◆ **DIRECTIONS**:
Once the line containing "Task: Click the" is found in the data below, repeat it and every later line exactly, leaving the pictures out.

(Pixel coordinate grounding data)
>>>>

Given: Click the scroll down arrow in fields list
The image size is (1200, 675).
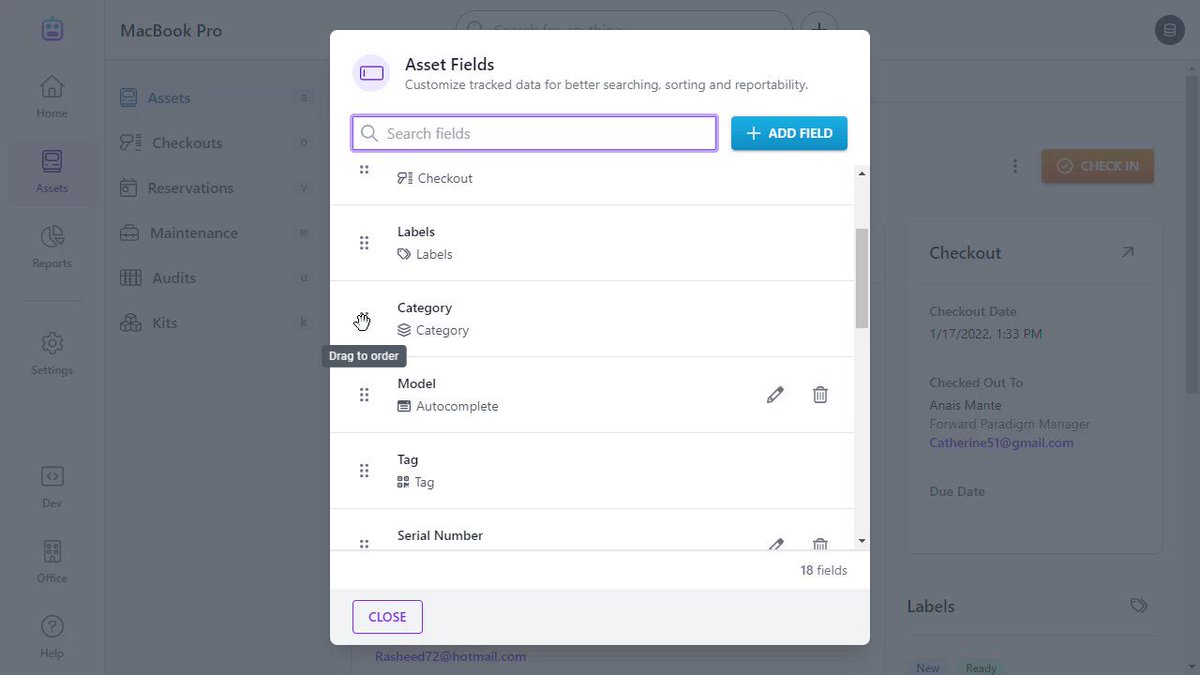Looking at the screenshot, I should click(862, 541).
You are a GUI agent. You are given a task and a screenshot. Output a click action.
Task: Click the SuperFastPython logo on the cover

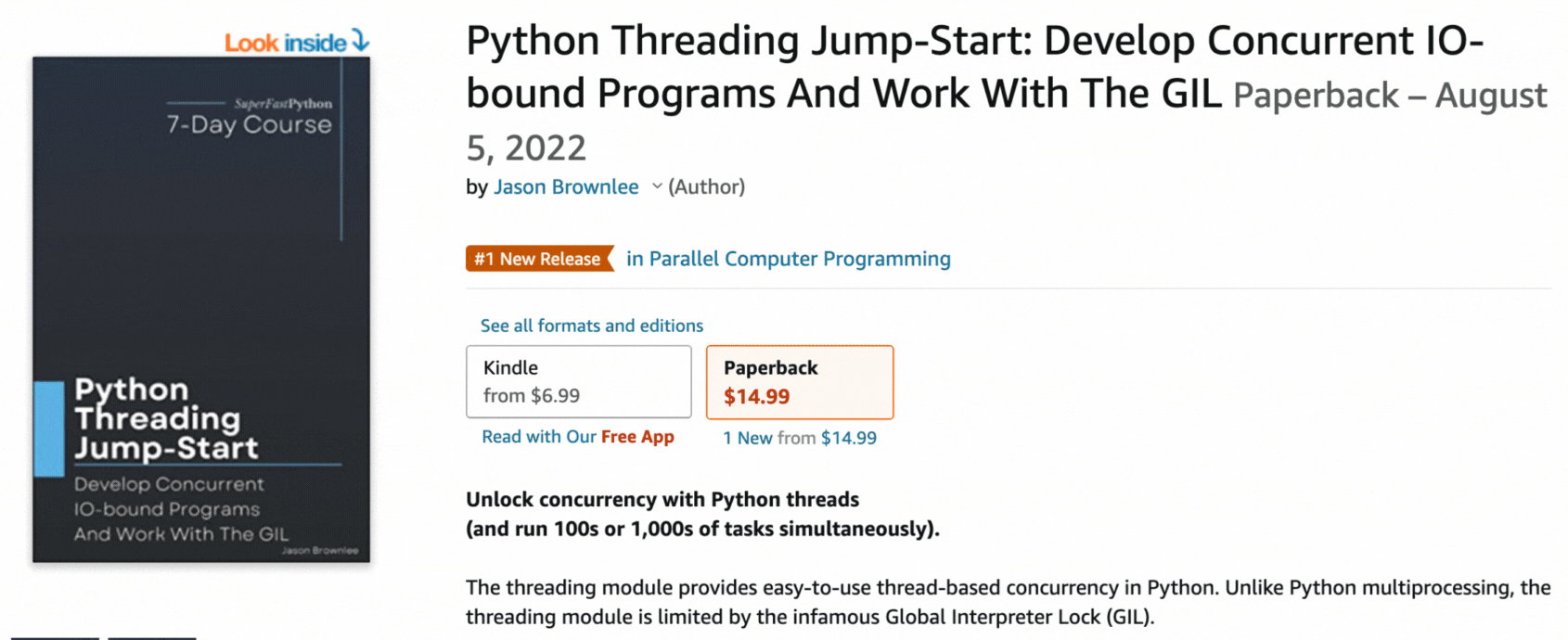pos(283,104)
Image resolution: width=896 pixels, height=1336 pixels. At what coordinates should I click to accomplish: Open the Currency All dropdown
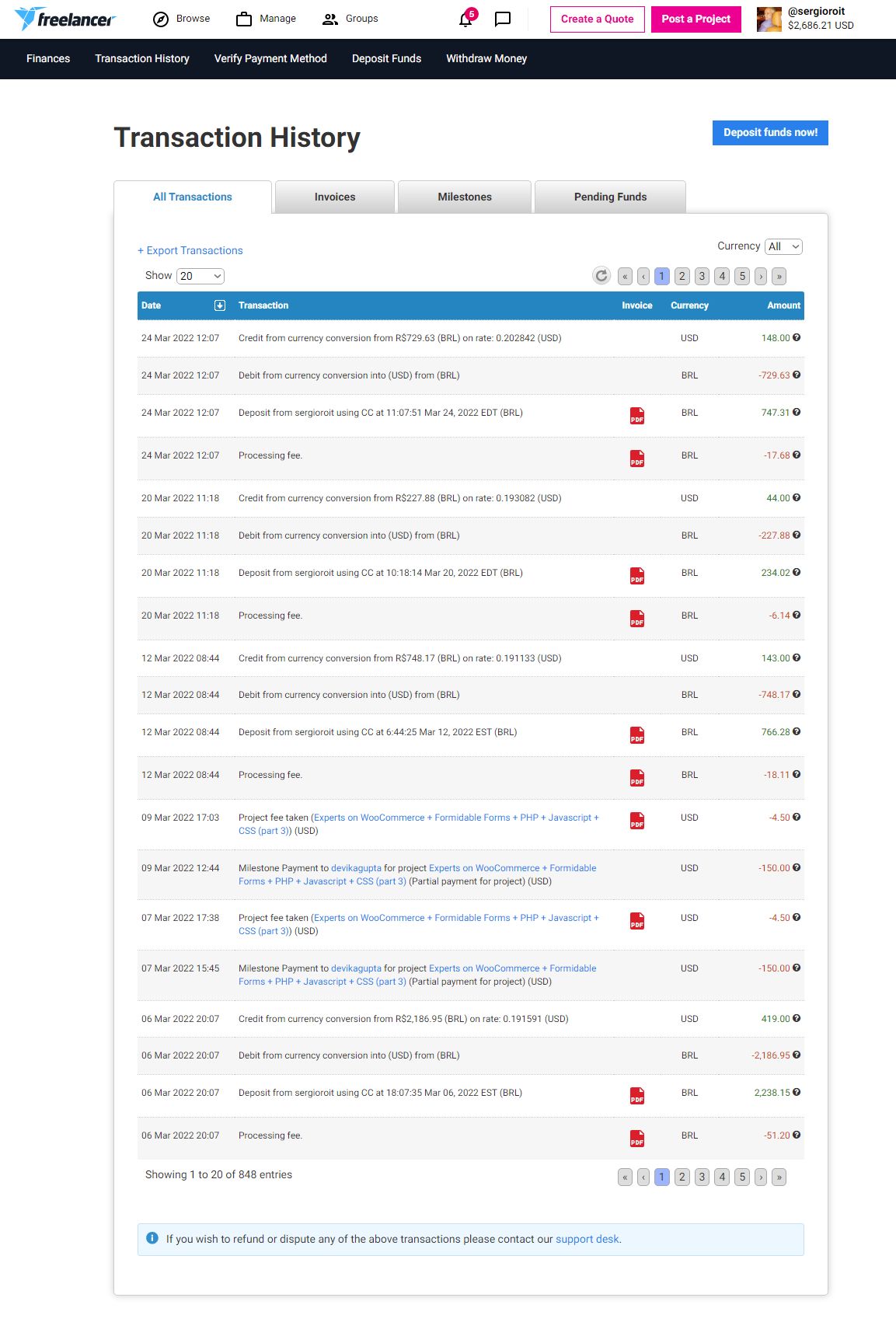point(783,246)
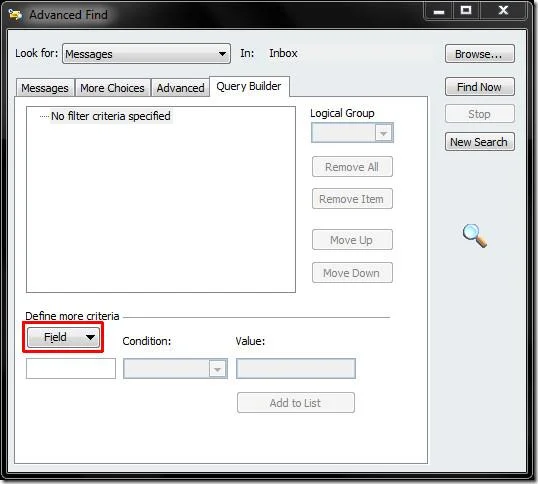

<<<<

◆ **EXERCISE OUTPUT**:
Task: Click the SuperFastPython logo on the cover

pos(283,104)
Image resolution: width=896 pixels, height=1336 pixels. At what coordinates should I click to accomplish: Open the Currency All dropdown
point(783,246)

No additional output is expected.